Patient age at the time point of acute SAH is another assumed influencing factor on the development of superficial siderosis [12]. Accordingly, in our series, patients who developed superficial siderosis were significantly older compared to those who did not. To explain the influence of patient’s age, some authors hypothesize that secondary enlargement of the subarachnoid space in patients with age-related cortical atrophy might influence the extent of subarachnoid hematoma and thus the extent of hemosiderin deposition [12]. For CAA-related cortical superficial siderosis, it has been suggested that those patients who develop superficial siderosis might be intrinsically less able to clear hemorrhage from their brain [15], possibly due to (genetic) differences in heme and iron metabolism [15].

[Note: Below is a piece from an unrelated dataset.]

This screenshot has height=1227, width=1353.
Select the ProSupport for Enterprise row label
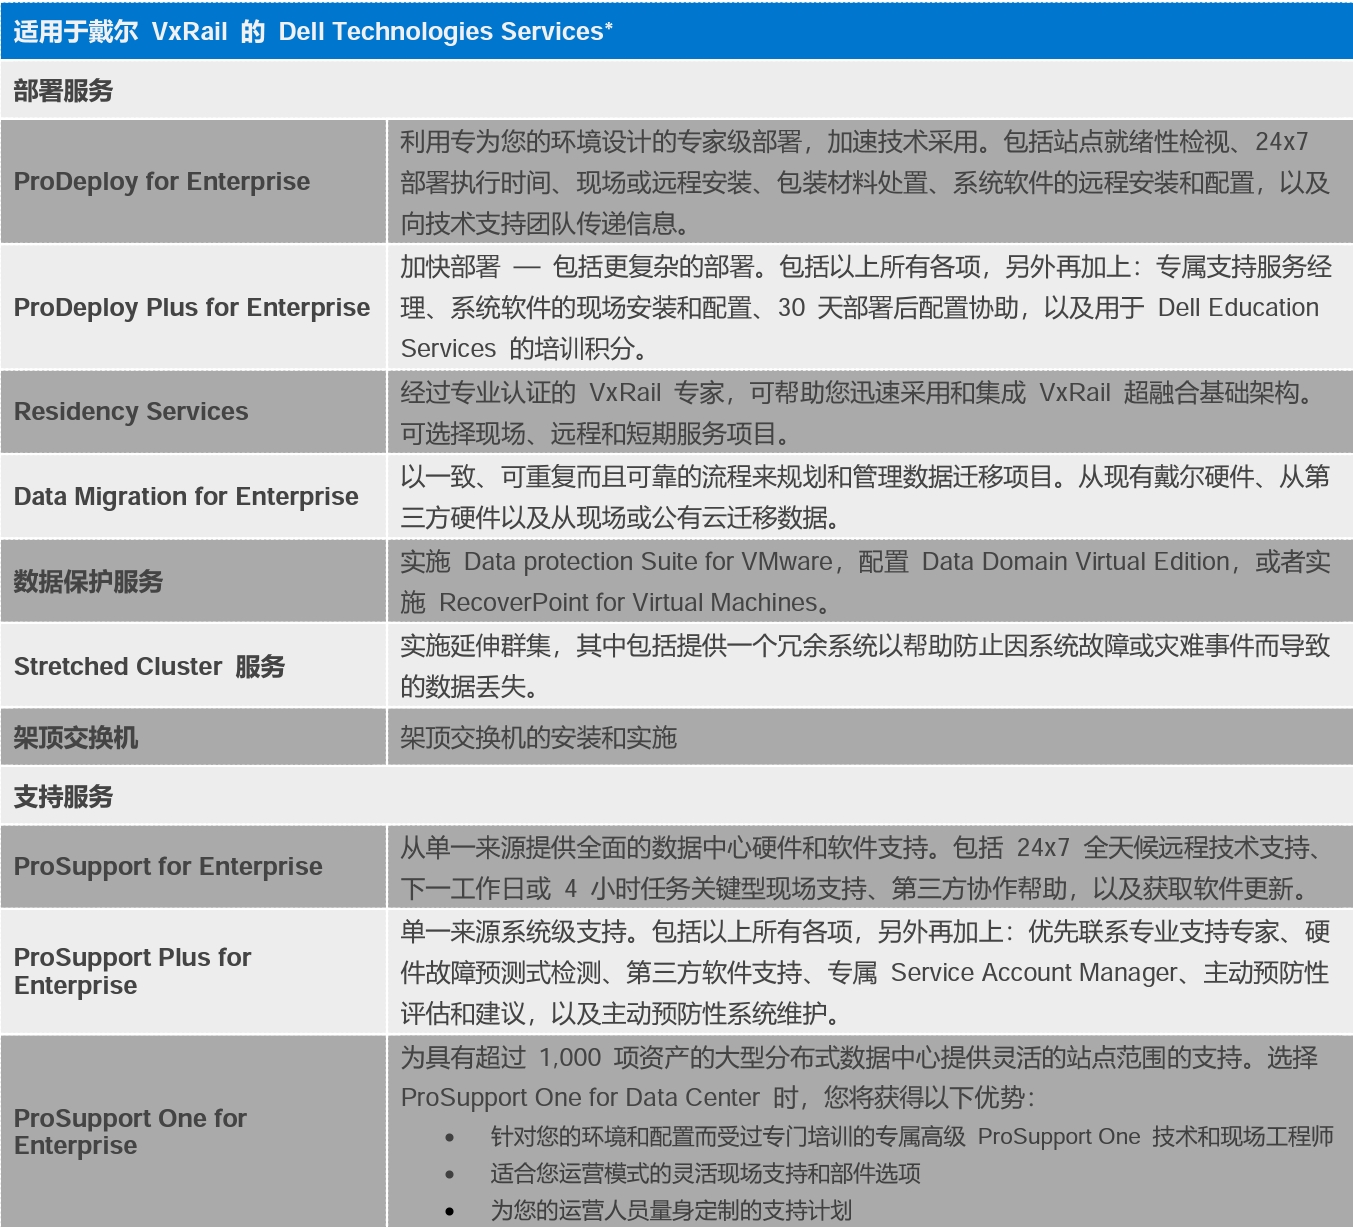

In this context, it could also be hypothesized that the washout of subarachnoid blood during a neurosurgical operation, i.e., clipping and/or placement of an EVD in the acute stage of SAH, would accelerate the clearance of blood from the subarachnoid space and thus would have a considerable effect on the extent of hemosiderin deposition. However, our results as well as previous studies [12] demonstrate that no kind of CSF-draining procedure (clipping and/or EVD) in the acute stage of SAH did reduce the occurrence of superficial siderosis. Contrarily, the prevalence of superficial siderosis was somewhat higher (although not statistically significant) in patients who underwent a CSF-draining procedure in the acute stage of SAH compared to those who did not (80 versus 61 % for EVD alone; 82 versus 67 % for any CSF-draining procedure). Based on these results, it could be contrariwise assumed that the need for external CSF drainage by EVD placement is indicative for dysfunction of CSF circulation and resorption and may thus lead to a reduced washout effect and prolonged presence of blood and blood degradation products in the subarachnoid space. However, further studies including histopathologic correlation are needed to definitely determine the detailed role of aging and CSF circulation in the mechanism of siderosis formation.

Limitations of the study

As a limiting factor of this investigation, linear low signal intensities on T2*-weighted MRI are not specific for hemosiderin deposits but might also be caused by some mimics, as e.g., calcifications, vessels, particularly veins, and venous thrombosis [16]. Therefore, we tried to exclude causes other than hemosiderin by not only considering the T2*-weighted imaging but by also referring to the CCT and FLAIR images. Another limitation of this study is the lack of certainty that superficial siderosis was indeed a consequence of the acute aneurysmal SAH in each individual case, as superficial siderosis is found in a small percentage of individuals in the general elderly population (0.7 % in [15]), in approximately 6 % of patients with cognitive impairment [17], and in a large percentage of patients with CAA (60.5 % in [4]). However, considering the mean age of our patients (52.2 years), which would be rather young for CAA, and the lack of any clinical history indicating other potential causes of superficial siderosis, the chance that we included one or more patients with preexisting superficial siderosis is rather low.

Conclusions

In summary, our data show that superficial siderosis does not necessarily require repeated or continuous bleeding into the subarachnoid space but develops in approximately half of patients after singular, aneurysmal SAH. An older age and a greater amount of blood seem to be associated with a higher risk of developing superficial siderosis. However, our findings indicate that additional factors must play a role in whether a patient is prone to develop superficial siderosis or not. Further studies are needed to determine these contributors and to identify additional imaging characteristics that might allow further conclusions regarding the underlying cause of siderosis in an individual patient.